Hollywood Stars Sign Petition in Support of Israel

Arnold Schwarzenegger, Sylvester Stallone, Minnie Driver and Kelsey Grammer among celebrities who voiced their criticism against the 'singling out' of Israel during Gaza war.

Send in e-mailSend in e-mail
Austrian actor and former Governor of California Arnold Schwarzenegger arrives for the Empire Awards at a central London venue, London, Sunday, March 30, 2014.
Austrian actor and former Governor of California Arnold Schwarzenegger arrives for the Empire Awards at a central London venue, London, Sunday, March 30, 2014.Credit: Jon Furniss /Invision/AP

After weeks of behind the scenes strategizing, the Creative Community For Peace (CCFP), a non-profit organization started by Hollywood moguls to counter the BDS movement, has enlisted Hollywood’s biggest stars in support of Israel.

The petition, the largest of its kind representing bold face names from television, film and music, will appear Sunday in such trade publications as The Hollywood Reporter, Billboard and Variety, and also major U.S. newspapers.

Though the past few weeks have seen a spike in anti-Israel sentiment, expressed by Rihanna, Selena Gomez, Mark Ruffalo, Coldplay Penelope Cruz, Javier Barden and most recently Russell Brand, among others, there have been few celebrities rallying for Israel, save for Joan Rivers, Jon Voight, Howard Stern, Bill Maher, Mayan Bialik and Roseanne Barr.

Now other celebrities have joined in to defend Israel, lending their signatures to a CCFP letter. These include Sarah Silverman, Minnie Driver, Ziggy Marley, Seth Rogen, Arnold Schwarzenegger, Sylvester Stallone, Kelsey Grammer, Tom Arnold, Benji Madden, director Ivan Reitman, writer Aaron Sorkin, producer Michael Rotenberg, Chairman and CEO of PMK•BNC Michael Nyman, producer Haim Saban, Justin Bieber’s manager Scooter Braun and many others.

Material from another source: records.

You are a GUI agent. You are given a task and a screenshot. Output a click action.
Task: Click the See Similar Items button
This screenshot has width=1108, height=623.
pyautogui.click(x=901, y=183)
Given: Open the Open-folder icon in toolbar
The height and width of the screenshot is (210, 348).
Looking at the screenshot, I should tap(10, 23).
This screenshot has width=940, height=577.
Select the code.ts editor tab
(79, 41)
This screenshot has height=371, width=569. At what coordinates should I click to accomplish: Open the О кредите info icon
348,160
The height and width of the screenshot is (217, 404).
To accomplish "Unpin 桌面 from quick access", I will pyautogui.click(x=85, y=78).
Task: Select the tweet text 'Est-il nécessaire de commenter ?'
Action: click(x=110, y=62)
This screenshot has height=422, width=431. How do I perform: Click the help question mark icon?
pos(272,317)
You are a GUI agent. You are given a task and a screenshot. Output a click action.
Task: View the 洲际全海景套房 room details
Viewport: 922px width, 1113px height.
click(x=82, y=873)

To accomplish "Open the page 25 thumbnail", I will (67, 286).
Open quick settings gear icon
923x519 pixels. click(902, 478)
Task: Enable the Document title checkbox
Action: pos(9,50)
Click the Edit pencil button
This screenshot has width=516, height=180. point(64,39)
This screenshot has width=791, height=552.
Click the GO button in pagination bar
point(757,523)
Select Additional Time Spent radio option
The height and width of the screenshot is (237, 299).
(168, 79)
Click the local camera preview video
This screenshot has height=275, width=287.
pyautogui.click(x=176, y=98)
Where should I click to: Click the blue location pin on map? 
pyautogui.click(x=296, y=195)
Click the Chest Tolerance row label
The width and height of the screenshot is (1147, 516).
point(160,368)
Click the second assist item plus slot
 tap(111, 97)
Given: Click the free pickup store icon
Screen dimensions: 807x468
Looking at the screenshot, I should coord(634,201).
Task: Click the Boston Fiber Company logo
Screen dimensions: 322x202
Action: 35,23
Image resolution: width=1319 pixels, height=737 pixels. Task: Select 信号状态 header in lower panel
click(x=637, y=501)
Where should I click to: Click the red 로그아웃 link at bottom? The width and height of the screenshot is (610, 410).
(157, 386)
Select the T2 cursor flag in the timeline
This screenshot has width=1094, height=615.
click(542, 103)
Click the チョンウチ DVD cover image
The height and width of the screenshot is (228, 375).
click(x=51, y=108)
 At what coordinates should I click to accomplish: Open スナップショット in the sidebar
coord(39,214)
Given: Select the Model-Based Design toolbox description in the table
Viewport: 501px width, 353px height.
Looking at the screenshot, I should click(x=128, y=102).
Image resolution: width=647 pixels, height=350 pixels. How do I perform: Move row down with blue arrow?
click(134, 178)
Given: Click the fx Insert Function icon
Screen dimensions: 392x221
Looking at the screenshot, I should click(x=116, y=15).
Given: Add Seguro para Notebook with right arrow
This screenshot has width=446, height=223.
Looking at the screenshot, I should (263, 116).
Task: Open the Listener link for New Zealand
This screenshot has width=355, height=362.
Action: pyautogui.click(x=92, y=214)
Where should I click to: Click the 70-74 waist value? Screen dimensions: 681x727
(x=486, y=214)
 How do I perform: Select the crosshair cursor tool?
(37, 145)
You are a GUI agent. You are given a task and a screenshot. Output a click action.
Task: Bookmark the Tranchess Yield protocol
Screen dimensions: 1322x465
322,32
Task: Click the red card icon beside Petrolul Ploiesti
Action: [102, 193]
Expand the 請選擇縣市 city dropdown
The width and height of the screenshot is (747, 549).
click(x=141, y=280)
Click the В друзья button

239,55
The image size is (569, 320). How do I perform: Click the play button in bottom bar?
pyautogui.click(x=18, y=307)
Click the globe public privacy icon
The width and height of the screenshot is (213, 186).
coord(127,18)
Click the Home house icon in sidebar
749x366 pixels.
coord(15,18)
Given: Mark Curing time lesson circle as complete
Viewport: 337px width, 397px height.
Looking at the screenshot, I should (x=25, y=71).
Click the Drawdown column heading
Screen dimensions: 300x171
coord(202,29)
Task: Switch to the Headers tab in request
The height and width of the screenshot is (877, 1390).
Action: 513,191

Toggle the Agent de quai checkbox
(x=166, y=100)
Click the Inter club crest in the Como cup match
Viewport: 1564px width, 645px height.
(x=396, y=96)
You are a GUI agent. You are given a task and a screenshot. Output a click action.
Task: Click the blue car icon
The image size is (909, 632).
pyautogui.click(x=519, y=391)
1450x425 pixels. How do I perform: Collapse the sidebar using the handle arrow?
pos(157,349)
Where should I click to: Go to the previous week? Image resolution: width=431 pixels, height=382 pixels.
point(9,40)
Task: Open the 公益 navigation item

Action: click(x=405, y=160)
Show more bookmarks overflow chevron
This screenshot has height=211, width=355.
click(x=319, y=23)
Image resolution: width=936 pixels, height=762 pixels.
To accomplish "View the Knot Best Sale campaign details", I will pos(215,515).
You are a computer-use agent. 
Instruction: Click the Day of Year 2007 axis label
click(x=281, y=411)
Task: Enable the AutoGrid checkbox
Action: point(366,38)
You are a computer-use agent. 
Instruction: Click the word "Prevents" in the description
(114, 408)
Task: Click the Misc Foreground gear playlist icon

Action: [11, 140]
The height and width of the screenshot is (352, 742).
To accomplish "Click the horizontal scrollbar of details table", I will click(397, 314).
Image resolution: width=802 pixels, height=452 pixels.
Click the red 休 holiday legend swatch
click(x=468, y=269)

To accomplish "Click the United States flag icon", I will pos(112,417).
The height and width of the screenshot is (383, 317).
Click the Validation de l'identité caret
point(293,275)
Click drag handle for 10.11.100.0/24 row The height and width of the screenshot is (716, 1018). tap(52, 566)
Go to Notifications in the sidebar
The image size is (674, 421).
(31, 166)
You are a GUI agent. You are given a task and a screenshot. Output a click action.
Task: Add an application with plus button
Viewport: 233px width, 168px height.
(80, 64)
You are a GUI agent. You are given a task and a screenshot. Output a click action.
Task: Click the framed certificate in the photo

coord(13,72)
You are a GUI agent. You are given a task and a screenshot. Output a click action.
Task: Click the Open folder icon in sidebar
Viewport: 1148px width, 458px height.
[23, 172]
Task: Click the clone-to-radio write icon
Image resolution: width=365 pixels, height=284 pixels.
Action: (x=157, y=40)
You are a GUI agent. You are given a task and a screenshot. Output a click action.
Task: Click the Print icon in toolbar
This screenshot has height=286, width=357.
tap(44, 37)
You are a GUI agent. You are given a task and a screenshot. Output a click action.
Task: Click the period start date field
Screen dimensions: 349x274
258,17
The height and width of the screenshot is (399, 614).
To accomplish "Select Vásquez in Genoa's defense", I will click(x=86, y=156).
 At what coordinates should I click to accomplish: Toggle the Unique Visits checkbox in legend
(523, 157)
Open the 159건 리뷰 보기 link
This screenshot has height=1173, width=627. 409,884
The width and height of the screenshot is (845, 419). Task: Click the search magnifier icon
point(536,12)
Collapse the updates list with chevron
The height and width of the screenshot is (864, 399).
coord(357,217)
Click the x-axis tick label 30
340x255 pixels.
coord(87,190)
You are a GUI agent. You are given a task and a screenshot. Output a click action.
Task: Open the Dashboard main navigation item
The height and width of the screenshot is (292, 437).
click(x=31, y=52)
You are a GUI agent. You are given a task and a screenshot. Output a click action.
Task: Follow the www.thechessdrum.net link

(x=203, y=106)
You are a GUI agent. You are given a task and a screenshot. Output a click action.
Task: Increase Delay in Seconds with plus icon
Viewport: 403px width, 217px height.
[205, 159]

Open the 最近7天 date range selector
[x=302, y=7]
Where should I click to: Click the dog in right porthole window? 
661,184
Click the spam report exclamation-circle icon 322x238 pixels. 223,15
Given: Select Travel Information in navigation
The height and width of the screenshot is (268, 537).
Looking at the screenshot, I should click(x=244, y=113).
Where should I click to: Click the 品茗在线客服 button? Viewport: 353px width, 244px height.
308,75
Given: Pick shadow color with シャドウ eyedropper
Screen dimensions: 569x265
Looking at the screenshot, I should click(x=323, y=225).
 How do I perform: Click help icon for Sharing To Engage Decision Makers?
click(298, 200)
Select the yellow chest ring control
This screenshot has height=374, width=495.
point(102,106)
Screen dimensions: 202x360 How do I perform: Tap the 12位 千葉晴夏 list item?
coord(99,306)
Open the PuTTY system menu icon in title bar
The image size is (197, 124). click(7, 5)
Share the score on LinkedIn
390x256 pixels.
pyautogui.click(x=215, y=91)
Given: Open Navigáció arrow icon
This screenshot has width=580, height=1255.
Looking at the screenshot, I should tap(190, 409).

While it recognizes that its diverse signatories may disagree on how peace in the Middle East may best be achieved, the letter is clear in its opposition to the “singling out of Israel for boycott.”

The petition also laments the loss of life on both sides and condemns Hamas for its racist ideology and terrorist tactics.

“While we stand firm in our commitment to peace and justice, we must also stand firm against ideologies of hatred and genocide, which are reflected in Hamas' charter, Article 7 of which reads, ‘There is a Jew hiding behind me, come on and kill him!’,” the letter reads.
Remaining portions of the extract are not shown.